# Task to complete:
Please give back each entry below unaltered, leaving the pictures out.

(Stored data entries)
BEGIN
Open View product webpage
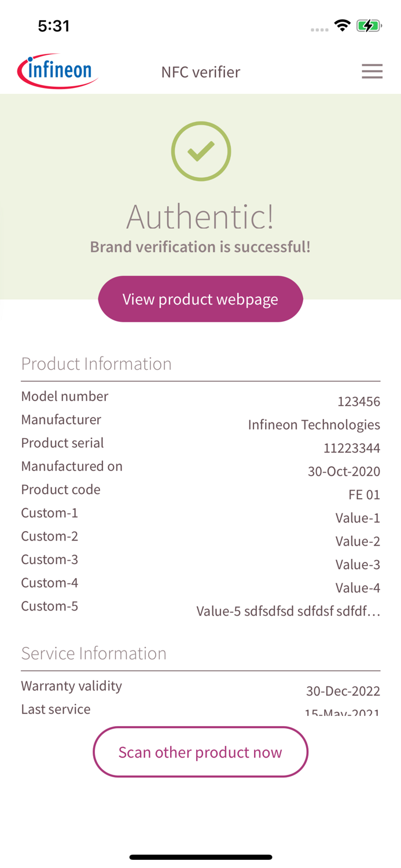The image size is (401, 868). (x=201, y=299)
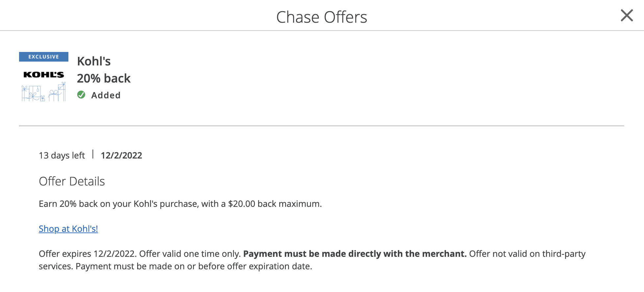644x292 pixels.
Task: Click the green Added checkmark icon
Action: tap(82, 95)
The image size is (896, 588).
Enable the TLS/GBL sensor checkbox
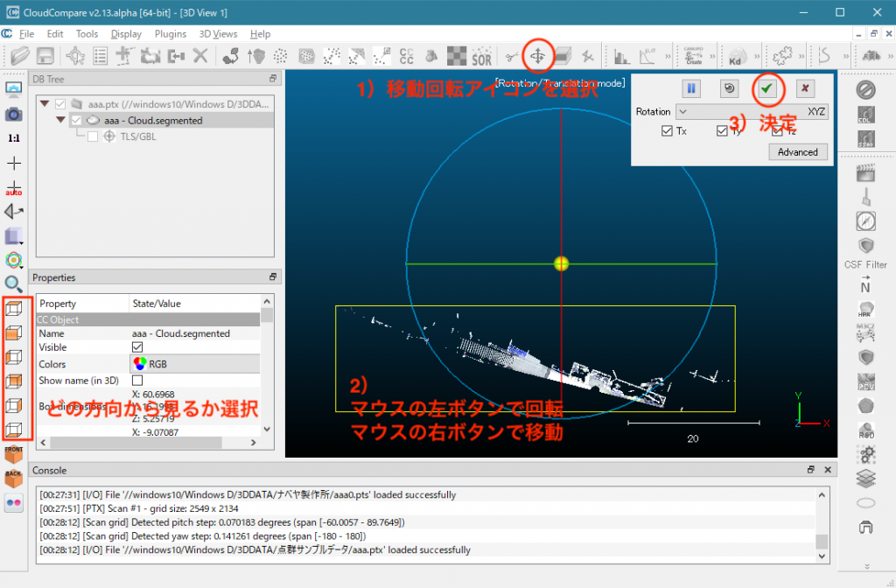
END
# Response:
Open View product webpage
The image size is (401, 868). (x=201, y=299)
644x292 pixels.
Task: Click the green Added checkmark icon
Action: tap(82, 95)
The image size is (896, 588).
Enable the TLS/GBL sensor checkbox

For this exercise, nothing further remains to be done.